Problem description = Render the entries from the first line through the line containing "Given: Click the 40% label on the y axis", inclusive, as a JSON list of strings with one string per line and blank lines omitted.
--- Begin Provided information ---
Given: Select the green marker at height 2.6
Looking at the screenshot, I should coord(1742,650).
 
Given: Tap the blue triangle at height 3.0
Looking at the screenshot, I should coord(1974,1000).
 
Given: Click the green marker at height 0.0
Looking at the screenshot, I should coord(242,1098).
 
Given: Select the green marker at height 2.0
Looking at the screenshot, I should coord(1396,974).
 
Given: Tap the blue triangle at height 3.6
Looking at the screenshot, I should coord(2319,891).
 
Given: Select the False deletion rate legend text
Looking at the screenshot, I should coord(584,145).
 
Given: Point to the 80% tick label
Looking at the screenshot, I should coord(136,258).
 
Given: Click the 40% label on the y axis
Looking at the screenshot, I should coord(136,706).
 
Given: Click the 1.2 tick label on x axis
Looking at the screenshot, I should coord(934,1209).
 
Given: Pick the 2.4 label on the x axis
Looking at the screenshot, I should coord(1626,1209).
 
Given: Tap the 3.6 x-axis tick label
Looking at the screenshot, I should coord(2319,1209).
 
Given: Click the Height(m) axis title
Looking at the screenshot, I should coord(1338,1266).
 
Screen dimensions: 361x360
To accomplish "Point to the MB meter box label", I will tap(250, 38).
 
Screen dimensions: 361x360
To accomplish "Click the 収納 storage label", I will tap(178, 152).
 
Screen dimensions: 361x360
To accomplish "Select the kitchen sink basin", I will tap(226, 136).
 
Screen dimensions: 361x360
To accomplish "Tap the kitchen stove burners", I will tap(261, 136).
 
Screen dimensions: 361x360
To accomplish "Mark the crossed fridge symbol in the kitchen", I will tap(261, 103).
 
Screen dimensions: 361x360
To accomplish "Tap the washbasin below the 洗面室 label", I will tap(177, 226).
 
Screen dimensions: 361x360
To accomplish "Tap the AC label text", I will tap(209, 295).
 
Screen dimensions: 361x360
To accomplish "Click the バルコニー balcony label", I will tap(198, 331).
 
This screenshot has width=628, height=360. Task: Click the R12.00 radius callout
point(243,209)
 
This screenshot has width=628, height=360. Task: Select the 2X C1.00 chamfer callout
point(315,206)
--- End Provided information ---
Task answer =
[
  "Given: Select the green marker at height 2.6",
  "Looking at the screenshot, I should coord(1742,650).",
  "Given: Tap the blue triangle at height 3.0",
  "Looking at the screenshot, I should coord(1974,1000).",
  "Given: Click the green marker at height 0.0",
  "Looking at the screenshot, I should coord(242,1098).",
  "Given: Select the green marker at height 2.0",
  "Looking at the screenshot, I should coord(1396,974).",
  "Given: Tap the blue triangle at height 3.6",
  "Looking at the screenshot, I should coord(2319,891).",
  "Given: Select the False deletion rate legend text",
  "Looking at the screenshot, I should coord(584,145).",
  "Given: Point to the 80% tick label",
  "Looking at the screenshot, I should coord(136,258).",
  "Given: Click the 40% label on the y axis"
]